I have two files. One has a series of genes that I'm interested in. The other has genes and their pathways they are associated with. So the first list looks like this:
Solyc08g062250
Solyc02g069270
Solyc07g064990
Solyc09g065800
Solyc02g077620
Solyc01g104400
Solyc02g065290
Solyc02g090220
and another list with these genes and what "pathways" they belong to (this is a sample of the file, the file is much larger and has several pathways and genes):
Solyc10g008120 1,3,5-trimethoxybenzene biosynthesis
Solyc02g069920 1,4-dihydroxy-2-naphthoate biosynthesis I
Solyc04g005180 1,4-dihydroxy-2-naphthoate biosynthesis I
Solyc04g005190 1,4-dihydroxy-2-naphthoate biosynthesis I
Solyc04g005200 1,4-dihydroxy-2-naphthoate biosynthesis I
Solyc05g005180 1,4-dihydroxy-2-naphthoate biosynthesis I
Solyc06g071030 1,4-dihydroxy-2-naphthoate biosynthesis I
The catch is that several of my genes fall into several pathways. I need a good way to get each gene and have all of the pathways it is in charge of listed next to each gene ID that I input from a set.
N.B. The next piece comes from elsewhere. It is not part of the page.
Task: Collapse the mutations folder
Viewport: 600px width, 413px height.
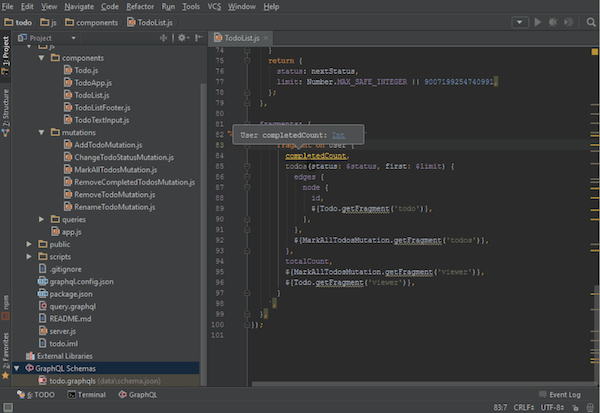Action: pyautogui.click(x=41, y=132)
I was originally trying to use the command
c<-b[b$GeneID %in% a$GeneIDs,]
where b was my pathway/GeneID and a was my list of Gene IDs that I wanted, but it only returns one pathway and I know a number of these genes fall into several pathways.
I'm new to programming entirely so I've been having trouble with this. Any help would be appreciated! I don't know how to search on Internet because I don't know what this is called.